**SHORT EXERCISE 1**
Answer these questions from the passage on Edward's will, each in a few words:
(a) According to Margaret, what reason did Edward say Amelia gave for pressuring him to sign the December 28, 2004 document?
(b) Which case does the passage cite for deferring to the trial court on witness credibility?
(c) According to the heading numbered II, what bars Amelia's breach of fiduciary duty claims?
**SHORT EXERCISE 2**
Carry on with the passage on Edward's will, picking up after its final line.

**TEXT TO READ**
(begin)

In addition, Eick stated he never saw the March 26, 2004 document before the day of his testimony, Amelia did not mention it to him, and he did not learn of its existence before he received his deposition subpoena. Margaret testified that she received the March 26, 2004 document after Edward's death, and Edward had told her Amelia pressured him to sign the December 28, 2004 document because the earlier document was not legal. Tomsic stated Amelia "was concerned about the validity of the enforceability" of any promise not to make a new will.

Amelia testified, as she argues on appeal, that she believed the March 26, 2004 document was a binding agreement that Edward would not revoke his will. But the trial court did not believe Amelia's testimony and concluded, "No credible evidence was presented that Edward, either orally or in writing, agreed not to revoke his 2003 will and codicil." "[W]e defer to the trial court on issues of witness credibility." (Conservatorship of Rand (1996) 49 Cal.App.4th 835, 842.)

Substantial evidence supports the trial court's conclusion that the March 26, 2004 document was not a binding contract in which Edward agreed never to change his 2003 will. As we conclude the document was not an enforceable agreement, we need not address whether res judicata and collateral estoppel barred Amelia's contract claim regarding the March 26, 2004 document.

II. Amelia's breach of fiduciary duty claims are barred by the statute of limitations.

(end)

**RECORDED INFORMATION**
(begin)

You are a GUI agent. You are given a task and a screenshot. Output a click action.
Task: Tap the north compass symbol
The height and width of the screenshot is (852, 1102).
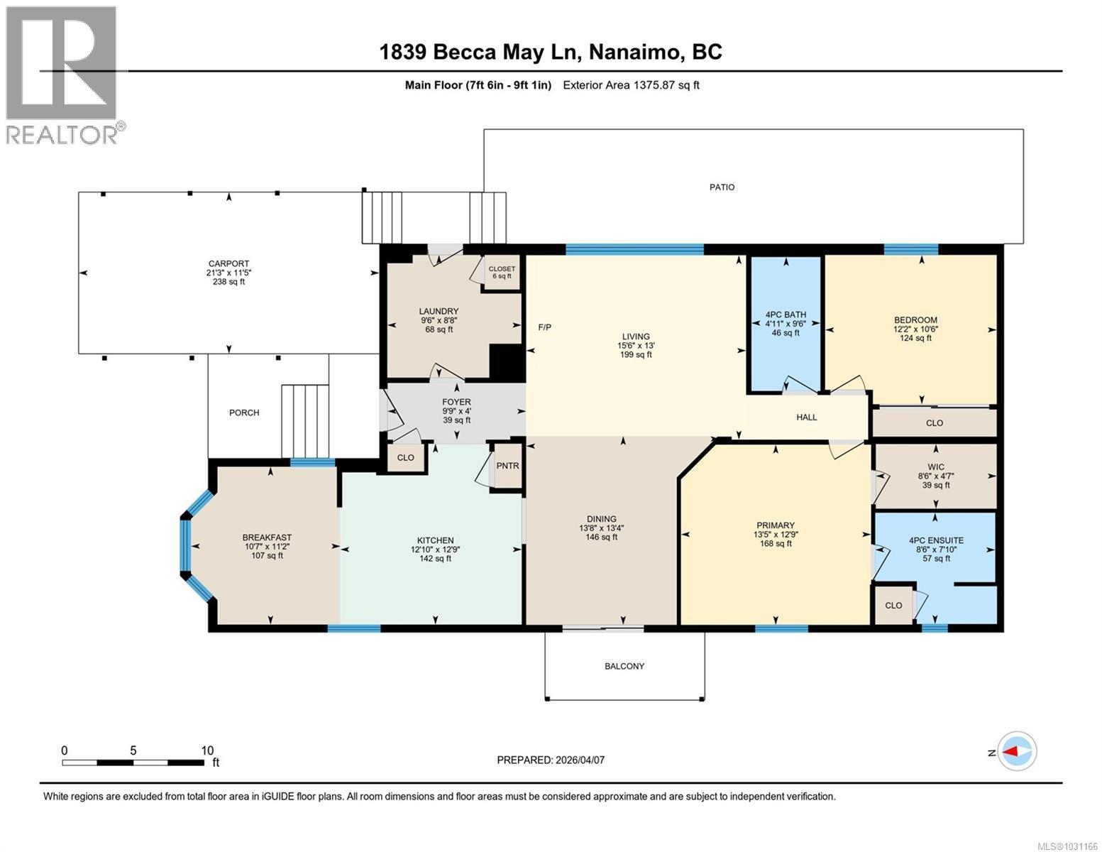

(end)

**EXPECTED OUTPUT 1**
(a) The earlier document was not legal.
(b) Conservatorship of Rand (1996) 49 Cal.App.4th 835, 842.
(c) The statute of limitations.

**EXPECTED OUTPUT 2**
Amelia's second amended petition included a claim that Edward, as her attorney for the probate of Frances's will, breached his fiduciary duties to Amelia by his actions and by failing to disclose conflicts of interest. The trial court ruled that Amelia failed to bring her cause of action within the one-year statute of limitations applicable to breach of fiduciary duty by an attorney. As a lawyer herself, Amelia would have been aware of Edward's duties and would immediately have been aware of any breach. Amelia's petition to remove Edward as the attorney for Frances's estate, filed on November 2, 2004, asserted numerous breaches of fiduciary duty, and she therefore had known of the alleged breaches since at least November 2004. Further, Edward stopped representing Frances's estate and Amelia as executor on August 19, 2007 at the time of the final discharge, and she failed to file an action against him by August 19, 2008, before Edward's death in October 2008.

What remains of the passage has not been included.